After a short prologue, page 10 through the final page 32 of this preview consists of a lecture held by a fictional detective introducing the PC:s as new recruits to the Paranormal world of Imago Mortis'. IMHO, this part is written in a very unfortunate style that would have benefitted from a native speaking editor. I really hope the rest of the RPG is written less awkwardly. The detective (Ghites, as per the protagonist in Marolla's novel) here comes across as some kind of insufferable blend of David Brent and Fonzie, dropping cheesy references all over the place in order to appear occult-savvy:
"We can make a nice ghost hunting handbook, like the Junior Woodchucks", "I've been in this crap before GhostWeb", "Nice shot, Ghites, now go get your medal", "put on some nice boots with reinforced cold iron toecaps and kick them in the backside all the way back to the Valley of the Shadow of Death", "ready to play this game to the end, the terrible price of having a dull light in your eyes...", "before jumping the train to Horrorwarts", "Yippee Ki Yay!" etc (incl writing 'sickles' where 'scythes' are obviously intended). Indeed, this lecture is nothing short of unintentional parody, a barrage of empty clichées made out to sound cool, like a sales pitch from a sugar-crazed, hyped-up marketing executive on a Friday afternoon (i.e. Yeah, benchmark the sunk costs, highlight the synergies, implement the strategy and go get them, tigers!).

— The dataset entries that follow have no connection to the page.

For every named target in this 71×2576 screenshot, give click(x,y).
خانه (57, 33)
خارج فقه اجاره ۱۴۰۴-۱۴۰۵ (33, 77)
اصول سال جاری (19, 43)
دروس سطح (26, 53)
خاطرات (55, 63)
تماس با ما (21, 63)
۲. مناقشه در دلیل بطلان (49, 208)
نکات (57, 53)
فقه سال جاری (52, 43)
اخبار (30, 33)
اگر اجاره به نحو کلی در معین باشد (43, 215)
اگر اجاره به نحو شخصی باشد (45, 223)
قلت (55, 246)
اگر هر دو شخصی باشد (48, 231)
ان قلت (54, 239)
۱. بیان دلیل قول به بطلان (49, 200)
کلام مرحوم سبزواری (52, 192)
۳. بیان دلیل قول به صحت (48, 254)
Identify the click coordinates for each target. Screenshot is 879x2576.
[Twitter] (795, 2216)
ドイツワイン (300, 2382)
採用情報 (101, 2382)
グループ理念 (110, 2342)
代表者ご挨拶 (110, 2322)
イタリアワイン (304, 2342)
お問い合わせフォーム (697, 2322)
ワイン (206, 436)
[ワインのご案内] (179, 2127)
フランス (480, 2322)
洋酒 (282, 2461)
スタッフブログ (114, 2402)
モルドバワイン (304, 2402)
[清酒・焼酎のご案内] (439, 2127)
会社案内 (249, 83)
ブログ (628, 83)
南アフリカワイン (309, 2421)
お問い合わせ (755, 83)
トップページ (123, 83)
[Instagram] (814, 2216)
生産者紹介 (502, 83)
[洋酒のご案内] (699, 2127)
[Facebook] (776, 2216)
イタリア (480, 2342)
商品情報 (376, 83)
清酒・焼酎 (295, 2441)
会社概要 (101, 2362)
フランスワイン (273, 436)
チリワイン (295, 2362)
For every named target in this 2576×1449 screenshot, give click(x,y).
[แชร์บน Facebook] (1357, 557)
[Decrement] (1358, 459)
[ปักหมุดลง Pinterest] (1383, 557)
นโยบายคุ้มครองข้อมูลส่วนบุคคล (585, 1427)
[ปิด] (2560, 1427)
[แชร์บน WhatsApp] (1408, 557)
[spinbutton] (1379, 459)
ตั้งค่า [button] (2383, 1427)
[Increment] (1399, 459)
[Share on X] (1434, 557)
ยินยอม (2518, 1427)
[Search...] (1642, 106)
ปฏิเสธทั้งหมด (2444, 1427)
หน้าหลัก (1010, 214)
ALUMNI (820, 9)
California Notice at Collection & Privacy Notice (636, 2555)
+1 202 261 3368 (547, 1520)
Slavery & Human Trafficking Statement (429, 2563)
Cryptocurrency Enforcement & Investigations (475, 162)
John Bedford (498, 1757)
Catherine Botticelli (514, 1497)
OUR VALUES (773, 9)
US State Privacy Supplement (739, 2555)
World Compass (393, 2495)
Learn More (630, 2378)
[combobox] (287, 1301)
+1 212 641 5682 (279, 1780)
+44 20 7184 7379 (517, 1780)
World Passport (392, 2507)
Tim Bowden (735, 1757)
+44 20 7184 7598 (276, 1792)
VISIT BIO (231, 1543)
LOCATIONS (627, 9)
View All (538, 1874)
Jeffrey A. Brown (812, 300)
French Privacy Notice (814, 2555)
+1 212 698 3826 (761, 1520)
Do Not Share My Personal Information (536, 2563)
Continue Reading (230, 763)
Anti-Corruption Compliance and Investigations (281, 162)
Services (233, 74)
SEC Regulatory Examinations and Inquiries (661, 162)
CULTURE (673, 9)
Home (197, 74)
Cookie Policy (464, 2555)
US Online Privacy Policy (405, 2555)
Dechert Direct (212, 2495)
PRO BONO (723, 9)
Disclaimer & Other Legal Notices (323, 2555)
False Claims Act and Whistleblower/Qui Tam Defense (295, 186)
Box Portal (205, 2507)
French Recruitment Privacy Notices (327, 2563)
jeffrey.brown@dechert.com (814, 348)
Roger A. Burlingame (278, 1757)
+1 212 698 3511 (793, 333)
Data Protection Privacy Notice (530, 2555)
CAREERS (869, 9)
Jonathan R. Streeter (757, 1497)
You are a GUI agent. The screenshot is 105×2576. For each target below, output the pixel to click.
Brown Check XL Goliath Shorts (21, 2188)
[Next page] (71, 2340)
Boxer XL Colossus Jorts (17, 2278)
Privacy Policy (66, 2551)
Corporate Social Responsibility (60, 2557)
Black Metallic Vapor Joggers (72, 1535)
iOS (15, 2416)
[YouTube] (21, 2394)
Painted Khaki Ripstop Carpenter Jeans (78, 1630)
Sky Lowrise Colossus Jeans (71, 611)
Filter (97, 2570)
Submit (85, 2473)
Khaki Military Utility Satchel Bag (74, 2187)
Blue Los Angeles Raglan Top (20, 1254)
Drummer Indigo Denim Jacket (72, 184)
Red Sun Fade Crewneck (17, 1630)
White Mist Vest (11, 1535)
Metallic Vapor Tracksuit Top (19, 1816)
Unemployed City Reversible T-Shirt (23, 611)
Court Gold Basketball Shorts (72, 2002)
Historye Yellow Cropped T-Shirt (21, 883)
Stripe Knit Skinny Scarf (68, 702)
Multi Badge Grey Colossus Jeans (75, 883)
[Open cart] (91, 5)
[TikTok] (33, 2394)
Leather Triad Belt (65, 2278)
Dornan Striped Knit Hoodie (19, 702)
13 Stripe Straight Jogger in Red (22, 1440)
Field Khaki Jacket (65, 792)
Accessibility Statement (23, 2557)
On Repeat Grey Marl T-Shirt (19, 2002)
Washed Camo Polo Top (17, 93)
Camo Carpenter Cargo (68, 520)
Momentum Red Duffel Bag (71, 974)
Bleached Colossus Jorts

Secondly, as for creative criticism, I think "Vallum" really ought to rightly have been an acronym. Just picking a latin name is something a secret society might do, but it doesn't seem like a typical Brussels way to register a new bureaucracy. My best suggestion would be to set up a "VISA Acquis Legality Liaison of Union Migrations" under the Schengen Communautaire. This "Vallum" task force would officially be called upon to investigate and deal with potential cross-border conflicts arising in the Common Travel Area, incl the coordination of any temporary National controls imposed in the wake of the current migration crisis. And, obviously, these vaguely defined border problems would unofficially refer to the Curtains between our world and the Netherworld, and the migrants in question would mainly include infiltrating "Spookies". Only you can't very well be too transparent to the public about its mandate, so... Vallum it is. Along the same line of reasoning, I believe the chosen logo (three spirals) seems rather too obscure for a proper Agency of the EU; look at Frontex (the EU outer borders' control) for instance; they use three stripes to symbolize regulatory power over foreign arrivals by air, ground and water. Paraphrasing this one and restricting paranormal access between the Schengen area and the Netherworld, Vallum might well have a stylized symbol of a broken bridge.
Verdict: Is this modern horror RPG a game for me, and if so why/ why not? I'm going to say no. It's not that I necessarily prefer the old haunted mansions, stone altars and dusty tomes of classic horror to urban sprawls, pharmaceutical companies and online fanatics. My big peeve is that this Netherworld mythology (quite reminiscent of "Kult: Divinity Lost", I believe) more or less rules out a more culturally diverse occult background and a more complex approach to monsters. There'd really be no reason to investigate Mayan or Egyptian theology here, as Imago Mortis already pertains to know the origin of all paranormal entities (they're either dead human souls or the disciplined demons of the Legion). And without further arcane possibilities lost in the murky past and pre-indoeuropean belief systems, the paranormal horror looses some of its mysterious appeal; it becomes too explained and familiar. That's at least my impression from this preview, and so I will stick to "Chill", "Noctum", "EPOCH" and, would I want insanity to play a bigger part, either "Fear itself" or "Trail of Cthulhu".
Question: wasn't this RPG supposed to be full colour? Apart from the front cover, this pdf is all B&W, with lots of grey background. The art is quite beautifully drawn, but it would have been interesting to appreciate it in full colour.